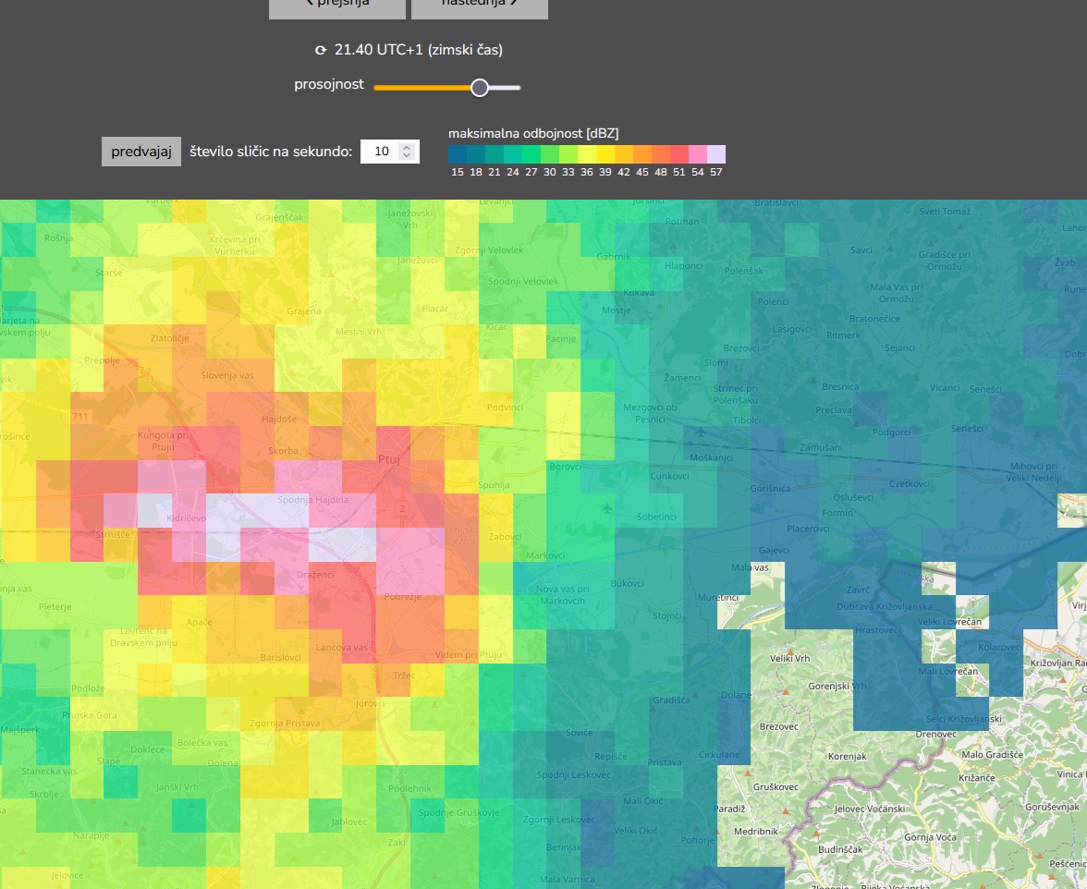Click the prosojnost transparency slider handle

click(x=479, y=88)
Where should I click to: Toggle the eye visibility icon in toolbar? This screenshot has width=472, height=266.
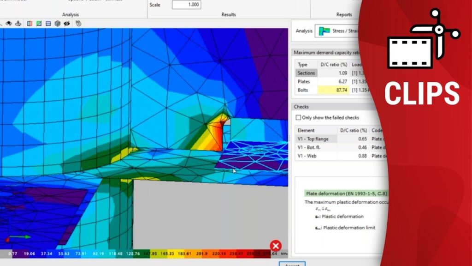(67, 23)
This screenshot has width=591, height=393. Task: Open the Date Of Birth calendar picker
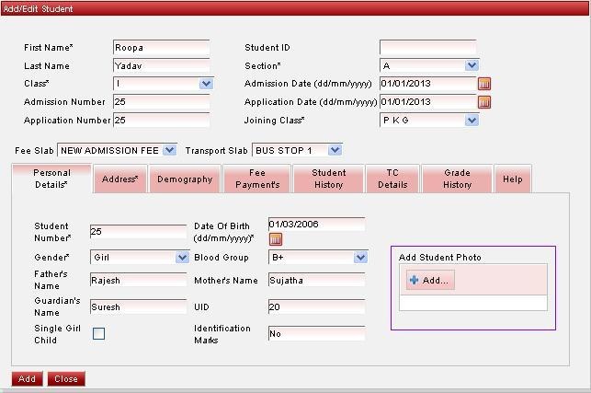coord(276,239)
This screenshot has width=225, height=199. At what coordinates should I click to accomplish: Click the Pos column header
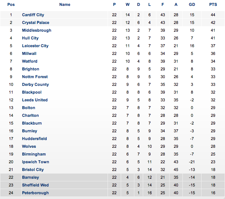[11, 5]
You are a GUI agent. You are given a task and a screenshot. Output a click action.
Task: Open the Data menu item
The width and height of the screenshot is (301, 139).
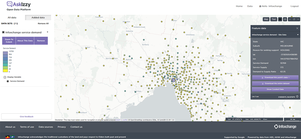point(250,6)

==

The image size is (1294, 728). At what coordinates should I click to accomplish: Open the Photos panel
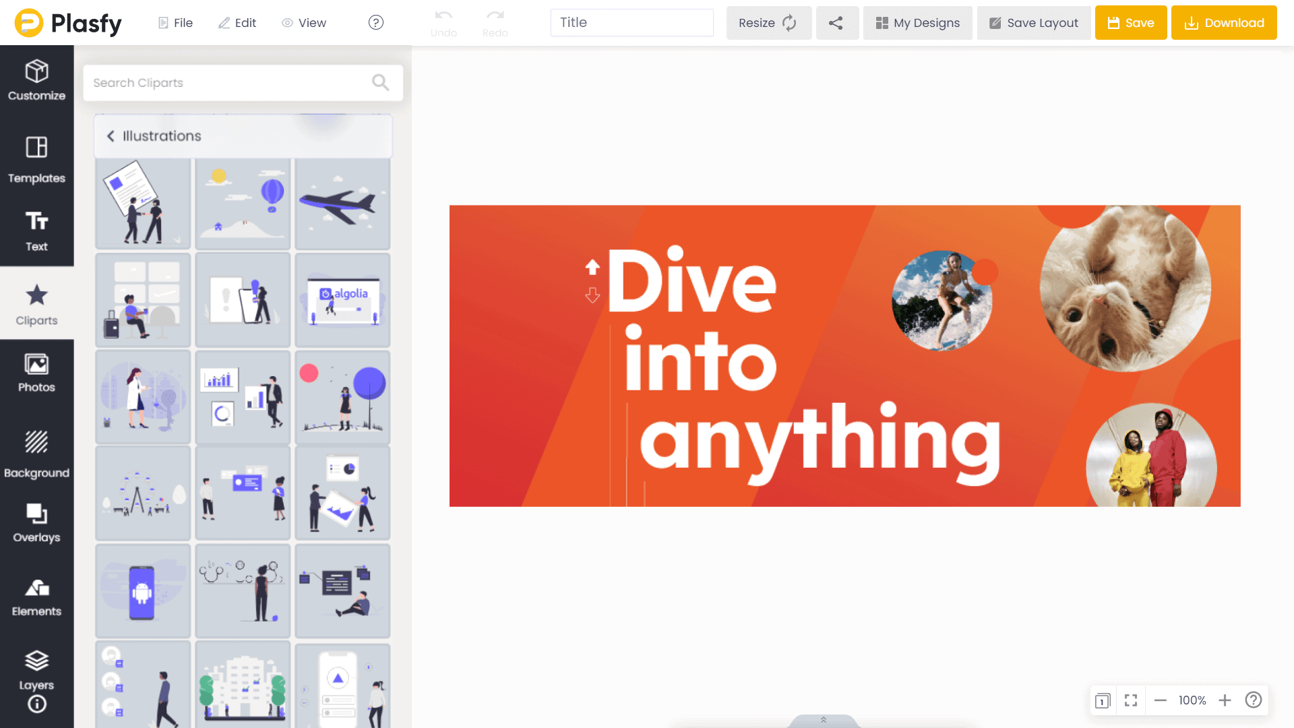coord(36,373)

> **WORK TO BE COMPLETED**
Render the material as a two-column CSV with the headers "text" and "answer". Begin at the line that has "The image size", stop after the line that has "coord(36,373)", put one row for each, quote every field, turn line breaks into spaces, and leave out the pictures.

> **EXPECTED OUTPUT**
text,answer
"The image size is (1294, 728). At what coordinates should I click to accomplish: Open the Photos panel","coord(36,373)"